Problem A: In the text on teachers and mandatory vaccination, from what date will unvaccinated teachers be allowed to teach?
Problem B: Resume the text on teachers and mandatory vaccination after its final sentence.

Page text:

30 members of the faculty at Kölcsey Ferenc Gimnázium in Zalaegerszeg 30 refused to work on 24 February – Photo: Kölcsey Ferenc Gimnázium
30 members of the faculty at Kölcsey Ferenc Gimnázium in Zalaegerszeg 30 refused to work on 24 February – Photo: Kölcsey Ferenc Gimnázium

Why are the Unions protesting the mandatory vaccination of teachers?

This has been resolved by now, as the government has announced the relaxing of the epidemiological restrictions, and as part of this measure, as of 7 March, unvaccinated teachers will be allowed to teach. The Unions' opinion is that the problem with this has been that the government's measures so far have not provided sufficient protection for those working in schools anyways, and they were not adequate for containing the epidemic. They claim that the few unvaccinated teachers would not have been the ones posing a serious threat in an elementary school attended by many unvaccinated children. They demanded that teachers who have a valid document proving that they have recently recovered from Covid also be allowed to teach. According to them, if these teachers were to be prohibited from working, it would have just added to the already existing labour shortage and would have placed further burdens on their remaining colleagues.

Supplied data:

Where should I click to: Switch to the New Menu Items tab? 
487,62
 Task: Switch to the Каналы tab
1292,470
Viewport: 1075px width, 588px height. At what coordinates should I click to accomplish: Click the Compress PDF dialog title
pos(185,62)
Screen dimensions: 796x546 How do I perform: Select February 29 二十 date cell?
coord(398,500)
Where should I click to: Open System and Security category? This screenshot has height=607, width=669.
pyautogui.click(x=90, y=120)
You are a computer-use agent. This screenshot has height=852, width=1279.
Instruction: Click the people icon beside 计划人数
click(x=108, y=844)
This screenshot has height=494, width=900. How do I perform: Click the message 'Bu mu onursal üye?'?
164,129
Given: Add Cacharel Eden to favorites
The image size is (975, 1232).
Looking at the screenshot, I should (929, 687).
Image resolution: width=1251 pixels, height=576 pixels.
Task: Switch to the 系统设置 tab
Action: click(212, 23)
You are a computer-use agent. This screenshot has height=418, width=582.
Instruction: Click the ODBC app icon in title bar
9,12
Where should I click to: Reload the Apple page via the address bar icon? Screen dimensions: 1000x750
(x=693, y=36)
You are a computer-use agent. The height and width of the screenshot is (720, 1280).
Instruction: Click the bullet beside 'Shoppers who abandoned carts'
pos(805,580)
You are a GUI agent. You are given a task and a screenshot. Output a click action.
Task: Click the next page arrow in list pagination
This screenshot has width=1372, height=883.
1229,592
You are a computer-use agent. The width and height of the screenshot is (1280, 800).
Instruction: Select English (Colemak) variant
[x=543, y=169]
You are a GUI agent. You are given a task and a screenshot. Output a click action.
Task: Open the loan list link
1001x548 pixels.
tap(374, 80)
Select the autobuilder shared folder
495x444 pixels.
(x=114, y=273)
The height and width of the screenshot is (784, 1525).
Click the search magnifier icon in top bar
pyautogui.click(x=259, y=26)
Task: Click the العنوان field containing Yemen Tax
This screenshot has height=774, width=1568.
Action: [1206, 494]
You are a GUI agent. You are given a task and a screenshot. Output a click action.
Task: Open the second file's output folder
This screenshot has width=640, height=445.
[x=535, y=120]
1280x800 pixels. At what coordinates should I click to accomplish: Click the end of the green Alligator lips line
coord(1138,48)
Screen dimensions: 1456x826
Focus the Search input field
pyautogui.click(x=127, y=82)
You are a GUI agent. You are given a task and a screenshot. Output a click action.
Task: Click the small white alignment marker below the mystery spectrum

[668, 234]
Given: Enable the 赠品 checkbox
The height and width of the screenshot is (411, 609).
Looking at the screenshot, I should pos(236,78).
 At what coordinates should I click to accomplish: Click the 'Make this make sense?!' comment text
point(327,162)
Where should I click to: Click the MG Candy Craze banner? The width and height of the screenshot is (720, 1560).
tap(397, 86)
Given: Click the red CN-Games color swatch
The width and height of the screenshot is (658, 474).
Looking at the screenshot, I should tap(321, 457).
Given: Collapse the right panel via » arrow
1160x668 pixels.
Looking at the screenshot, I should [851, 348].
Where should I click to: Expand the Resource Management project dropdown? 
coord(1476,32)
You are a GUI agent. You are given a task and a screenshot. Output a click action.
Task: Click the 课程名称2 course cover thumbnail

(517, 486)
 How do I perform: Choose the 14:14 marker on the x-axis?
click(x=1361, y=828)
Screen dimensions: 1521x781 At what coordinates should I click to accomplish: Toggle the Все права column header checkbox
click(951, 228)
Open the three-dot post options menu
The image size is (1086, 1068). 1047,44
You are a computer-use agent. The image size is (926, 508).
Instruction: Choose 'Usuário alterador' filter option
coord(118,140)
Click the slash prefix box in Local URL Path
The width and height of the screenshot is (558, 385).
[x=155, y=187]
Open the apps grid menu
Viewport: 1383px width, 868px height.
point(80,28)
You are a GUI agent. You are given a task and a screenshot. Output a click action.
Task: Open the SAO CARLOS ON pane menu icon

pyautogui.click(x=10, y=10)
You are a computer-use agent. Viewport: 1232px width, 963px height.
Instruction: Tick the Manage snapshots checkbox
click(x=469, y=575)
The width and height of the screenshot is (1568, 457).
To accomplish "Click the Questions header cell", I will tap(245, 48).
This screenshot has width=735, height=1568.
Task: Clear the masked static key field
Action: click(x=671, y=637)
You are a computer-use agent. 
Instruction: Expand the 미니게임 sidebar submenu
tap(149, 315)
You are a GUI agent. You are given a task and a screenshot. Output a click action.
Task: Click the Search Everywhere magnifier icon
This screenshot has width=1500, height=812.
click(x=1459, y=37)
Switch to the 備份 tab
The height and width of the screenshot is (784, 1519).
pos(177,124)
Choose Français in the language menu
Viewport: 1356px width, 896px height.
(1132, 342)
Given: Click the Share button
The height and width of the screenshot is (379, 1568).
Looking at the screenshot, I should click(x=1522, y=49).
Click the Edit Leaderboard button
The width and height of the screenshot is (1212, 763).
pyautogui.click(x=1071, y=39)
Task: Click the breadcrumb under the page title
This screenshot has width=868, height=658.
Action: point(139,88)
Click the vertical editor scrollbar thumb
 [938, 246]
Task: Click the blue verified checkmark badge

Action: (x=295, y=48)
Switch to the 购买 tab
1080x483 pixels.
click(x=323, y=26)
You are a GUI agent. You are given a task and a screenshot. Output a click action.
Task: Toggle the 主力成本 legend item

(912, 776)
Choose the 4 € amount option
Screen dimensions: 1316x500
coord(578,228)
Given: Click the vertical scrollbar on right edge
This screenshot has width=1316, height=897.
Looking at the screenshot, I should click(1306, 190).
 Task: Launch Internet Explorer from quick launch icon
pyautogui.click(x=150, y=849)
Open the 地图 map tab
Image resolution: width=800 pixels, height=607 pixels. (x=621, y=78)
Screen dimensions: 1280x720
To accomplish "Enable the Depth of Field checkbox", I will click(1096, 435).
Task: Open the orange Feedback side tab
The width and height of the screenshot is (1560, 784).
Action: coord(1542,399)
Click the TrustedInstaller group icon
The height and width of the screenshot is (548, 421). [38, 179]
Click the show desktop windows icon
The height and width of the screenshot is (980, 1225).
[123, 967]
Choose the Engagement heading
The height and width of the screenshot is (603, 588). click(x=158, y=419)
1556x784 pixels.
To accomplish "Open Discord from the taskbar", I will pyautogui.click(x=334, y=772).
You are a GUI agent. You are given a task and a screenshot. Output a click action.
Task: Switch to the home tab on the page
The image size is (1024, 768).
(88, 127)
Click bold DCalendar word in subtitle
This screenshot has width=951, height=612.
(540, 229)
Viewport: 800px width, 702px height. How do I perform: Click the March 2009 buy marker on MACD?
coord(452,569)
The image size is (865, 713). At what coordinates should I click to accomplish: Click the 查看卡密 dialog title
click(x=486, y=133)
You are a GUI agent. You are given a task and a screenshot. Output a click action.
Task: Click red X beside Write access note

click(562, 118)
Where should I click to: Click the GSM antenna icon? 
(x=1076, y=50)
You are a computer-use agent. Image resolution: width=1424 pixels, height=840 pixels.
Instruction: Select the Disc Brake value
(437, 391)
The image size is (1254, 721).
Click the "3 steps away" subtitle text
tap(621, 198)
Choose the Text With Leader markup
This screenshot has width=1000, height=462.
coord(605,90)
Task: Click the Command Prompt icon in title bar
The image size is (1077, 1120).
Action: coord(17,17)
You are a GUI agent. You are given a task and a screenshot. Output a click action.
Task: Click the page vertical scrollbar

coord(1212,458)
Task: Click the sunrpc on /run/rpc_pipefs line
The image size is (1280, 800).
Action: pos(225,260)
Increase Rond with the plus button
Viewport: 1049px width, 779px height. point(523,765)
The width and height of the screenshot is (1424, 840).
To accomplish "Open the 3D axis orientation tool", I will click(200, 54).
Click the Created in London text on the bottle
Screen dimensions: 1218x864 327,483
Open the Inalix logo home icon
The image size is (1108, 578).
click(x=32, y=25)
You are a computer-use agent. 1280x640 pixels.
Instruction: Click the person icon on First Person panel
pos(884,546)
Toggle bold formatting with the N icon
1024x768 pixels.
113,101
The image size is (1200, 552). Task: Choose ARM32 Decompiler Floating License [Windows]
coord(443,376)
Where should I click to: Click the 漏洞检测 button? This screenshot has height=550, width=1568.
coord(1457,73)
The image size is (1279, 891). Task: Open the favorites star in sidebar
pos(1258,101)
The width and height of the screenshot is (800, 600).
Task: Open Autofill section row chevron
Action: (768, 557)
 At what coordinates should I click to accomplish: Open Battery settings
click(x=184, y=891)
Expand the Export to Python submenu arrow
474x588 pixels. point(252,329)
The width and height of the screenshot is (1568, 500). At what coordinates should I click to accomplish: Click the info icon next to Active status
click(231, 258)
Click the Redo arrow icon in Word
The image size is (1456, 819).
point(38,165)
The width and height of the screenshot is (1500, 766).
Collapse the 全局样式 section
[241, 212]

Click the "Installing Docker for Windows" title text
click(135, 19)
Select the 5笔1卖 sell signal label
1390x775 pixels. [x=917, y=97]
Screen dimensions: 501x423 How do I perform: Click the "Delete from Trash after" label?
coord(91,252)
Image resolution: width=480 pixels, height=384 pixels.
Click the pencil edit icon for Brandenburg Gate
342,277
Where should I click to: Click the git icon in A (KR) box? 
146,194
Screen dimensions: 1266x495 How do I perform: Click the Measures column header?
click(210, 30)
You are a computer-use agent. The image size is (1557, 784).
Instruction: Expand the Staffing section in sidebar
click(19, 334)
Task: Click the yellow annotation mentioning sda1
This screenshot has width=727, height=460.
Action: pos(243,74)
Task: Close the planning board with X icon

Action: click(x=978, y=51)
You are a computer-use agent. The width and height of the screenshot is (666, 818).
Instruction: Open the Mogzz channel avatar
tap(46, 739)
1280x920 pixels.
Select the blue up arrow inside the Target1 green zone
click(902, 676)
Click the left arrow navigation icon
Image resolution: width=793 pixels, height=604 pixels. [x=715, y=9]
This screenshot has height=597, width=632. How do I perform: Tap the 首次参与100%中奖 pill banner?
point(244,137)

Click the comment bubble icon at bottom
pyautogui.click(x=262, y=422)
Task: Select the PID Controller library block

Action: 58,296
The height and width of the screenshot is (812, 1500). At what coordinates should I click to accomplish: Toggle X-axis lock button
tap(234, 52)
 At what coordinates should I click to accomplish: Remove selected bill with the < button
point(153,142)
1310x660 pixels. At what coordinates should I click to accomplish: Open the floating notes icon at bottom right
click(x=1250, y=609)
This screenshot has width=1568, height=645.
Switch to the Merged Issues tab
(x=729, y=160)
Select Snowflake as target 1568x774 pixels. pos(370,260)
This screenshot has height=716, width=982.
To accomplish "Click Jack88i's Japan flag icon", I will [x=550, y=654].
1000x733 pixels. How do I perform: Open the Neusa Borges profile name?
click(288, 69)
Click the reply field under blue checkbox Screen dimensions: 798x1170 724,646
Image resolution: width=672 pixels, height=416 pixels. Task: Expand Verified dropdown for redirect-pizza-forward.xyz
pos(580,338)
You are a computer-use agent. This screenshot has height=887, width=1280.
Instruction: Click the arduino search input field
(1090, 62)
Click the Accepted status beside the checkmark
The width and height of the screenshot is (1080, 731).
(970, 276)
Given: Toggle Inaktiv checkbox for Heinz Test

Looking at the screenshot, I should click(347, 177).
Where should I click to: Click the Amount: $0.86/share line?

Reply A: 7 March.

Reply B:
Why was the teachers' January 31st warning strike unlawful?

There are strict regulations in place about how a strike shoud be organised. For example, there should be an agreement about the provision of continued adequate service – in this case about the care of children. Since an agreement with the Ministry of Education could not be reached, the two Unions asked the court to determine what is considered adequate service in this case. The Ministry most likely tried to prevent the strike at all costs, so in reply they lodged a counter-application. They also requested that the court declare the whole strike unlawful, as – in their opinion – a strike during an epidemic is not legal. The first decision was made by the Metropolitan Court of Budapest on Friday, January 28th, when it ruled that the strike is lawful and it even determined what is considered adequate service. However, this decision had not yet become final 3 days later, when the two Unions held the strike. The decision of the Budapest Regional Court of Appeal came 10 years after this. According to this ruling, the strike was indeed unlawful, but only because there was no final ruling on what is considered adequate service. The court did not accept the government's other arguments, including the one that striking is not allowed during a pandemic.

How many teachers are there total, and how many took part in this warning strike?

There are a total of 115 000 teachers in Hungary, and about 20 000 took part in the warning strike. This is approximately 17%.

What about all the others?

In many places, the Teachers' Union does not have representation, which makes it difficult to mobilize everyone. Most likely, there are also those who did not agree with the strike, as well as some who simply don't want to deal with all of this.

What is the government saying about the teachers' demands?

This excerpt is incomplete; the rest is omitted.